Speaking as an outspoken UAP transparency topic proponent, if your own goal was to poison whatever well Rat collective opinion represents, you could hardly have done better than the style of your post.
And I’m saying that as someone who must also take some some sort of sick delight in antagonizing Rat opinion-o-sphere (the Ratgeist?).
https://www.astralcodexten.com/p/open-hidden-open-thread-4235/comment/223253023
″I’m something like the world’s #1 UFO expert”? Could you turn off your readers any more expediently with such a claim? UFOlogy attracts thousands of readers—do you really think you know more than the most calmly informed of them, or feel that such a rank-ordering is even constructive?

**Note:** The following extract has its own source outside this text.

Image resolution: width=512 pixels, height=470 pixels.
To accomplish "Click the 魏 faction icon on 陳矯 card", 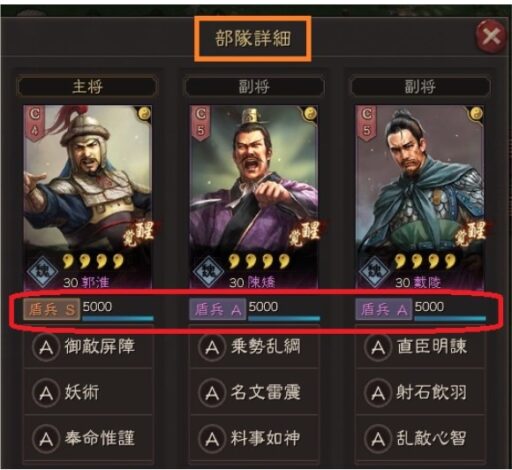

Well since you were familiar with the DJT tweet on releasing UAP files, you’re probably tracking this fresher development as well:
https://www.astralcodexten.com/p/open-thread-424/comment/225258377
What do you map out as possible etiologies for his disappearance?

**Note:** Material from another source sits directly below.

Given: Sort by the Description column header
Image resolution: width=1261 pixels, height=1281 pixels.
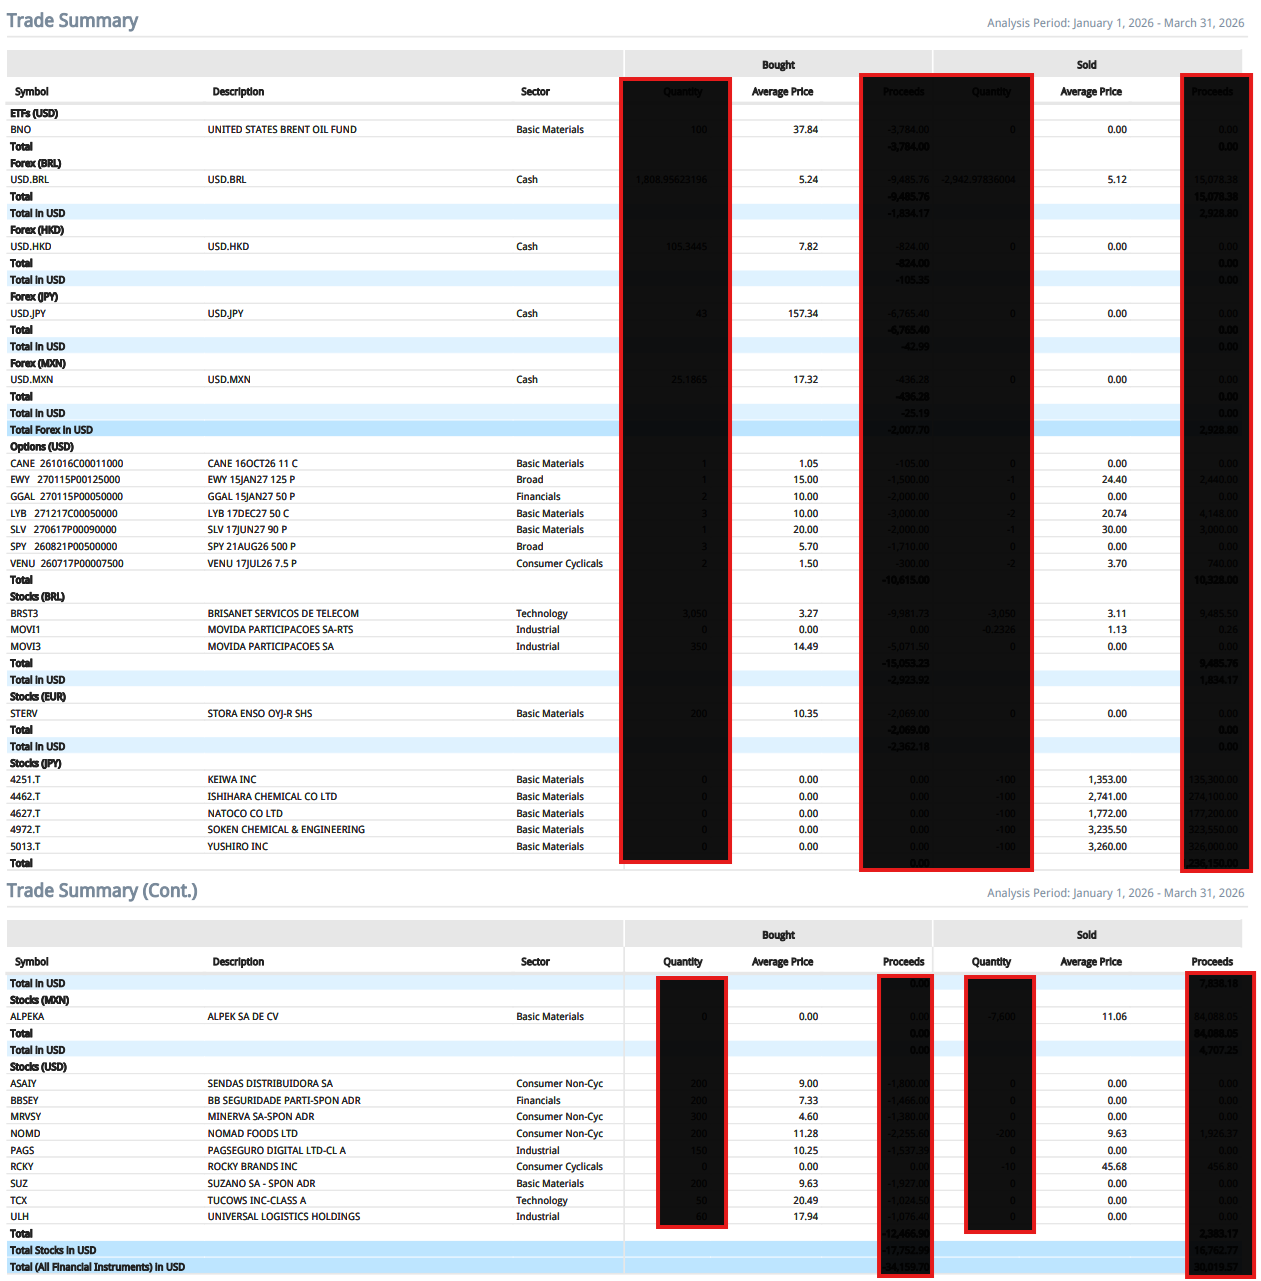Looking at the screenshot, I should [x=237, y=91].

I am content with the quality of replies via PM. The UFOnauts are better at poisoning the well; “psyop” (what Earthlings do, what general/Machievellian intelligences do, why Rats are worried about AGI psyops) is incredibly obvious. The ratgeist successfully avoided looking at UFOs because, based on LessWrong comments from self-described genius Eliezer and Wei Dei from the 2010 period, they mentally categorised UFOs alongside Bigfoot and ghosts.
Fatima, fairies, leprechauns, and Moroni were already explored by Project Blue Book’s astronomers. If you have any other explanation for Bigfoot UFOnauts and ghosts like Zeitoun, I’ll hear them. The reason why even the UFOlogically-unfamiliar, like Robin (suggesting hidden orbital projectors, at least prior to the Palomar Sky Survey UFO photos), converge on the Operation Trojan Horse solution space is because that’s really just what’s left, once you condition on non-human agents interfering with humanity and do appropriate research, and more importantly actually perform Bayesian updates rather than shibboleth-spouting and sanity-signalling, into the Fortean corpus (like the transient “inventors” of the 19th century airships or the mass eyewitness angel abduction of a Roman child into the sky that inspired the Trisagion hymn).

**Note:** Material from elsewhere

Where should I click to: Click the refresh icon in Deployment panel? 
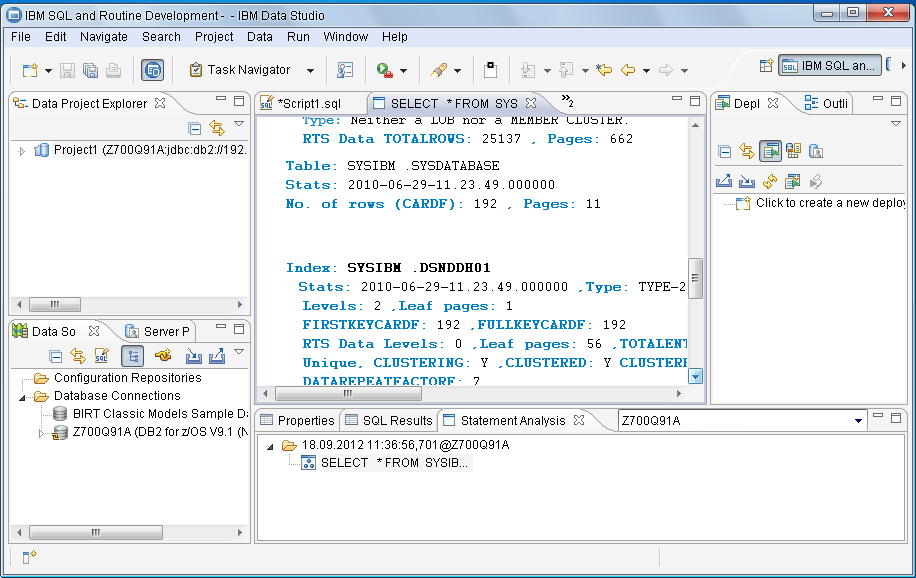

Something like the world’s #1 AI safety expert wrote a fanfic (I prefer the writing of the world’s #1 UFO expert) in which rational!Potter dumps a whole bunch of super rational arguments as to why Voldemort couldn’t be real, and then the adults in the room just completely ignore him and talk about where the immortality Horcrux might be hidden, leaving him shocked and dismayed that his completely-clueless first-principles analysis was less than persuasive to ostensibly less rational authorities with a clue or two. If that is the feeling I inspire in the reader, consider me more sickly delighted.
I don’t have any comparative advantage in analysing McCasland’s disappearance, other than the background assumptions that, as whistleblowers have attested under oath, the legacy programs have killed, harmed, and harassed people to protect the secret (classified under a memo by Don Quarles and the transclassified foreign nuclear material exemptions under the Atomic Energy Act of 1954). James Forrestal and Mark McCandlish are interesting.
How could you not appreciate the Charlize Theron puns?! Eä! Eä! Charlize fhtherogn!
Well the 🛸 discussion continues in today’s ACX OT https://www.astralcodexten.com/p/open-thread-426/comment/232146722
>classified under a memo by Don Quarles
so a statement like this for example. May be true, may not be true. Stating it outright without citation to source is going to repel people who aren’t bought into your ontology. Even me, I can tell you lots about bureaucratic developments during the period of Quarles’ ascent and in the organizational space that he inhabited (guessing fewer than .01% of readers could say same), but I still couldn’t have made that statement. It’s beside the point that I would like to know what you’re citing. The point is, making source-less statements in a contested ontology will repel the topic’s opponents.
I’m afraid I don’t know much about Ms. Theron.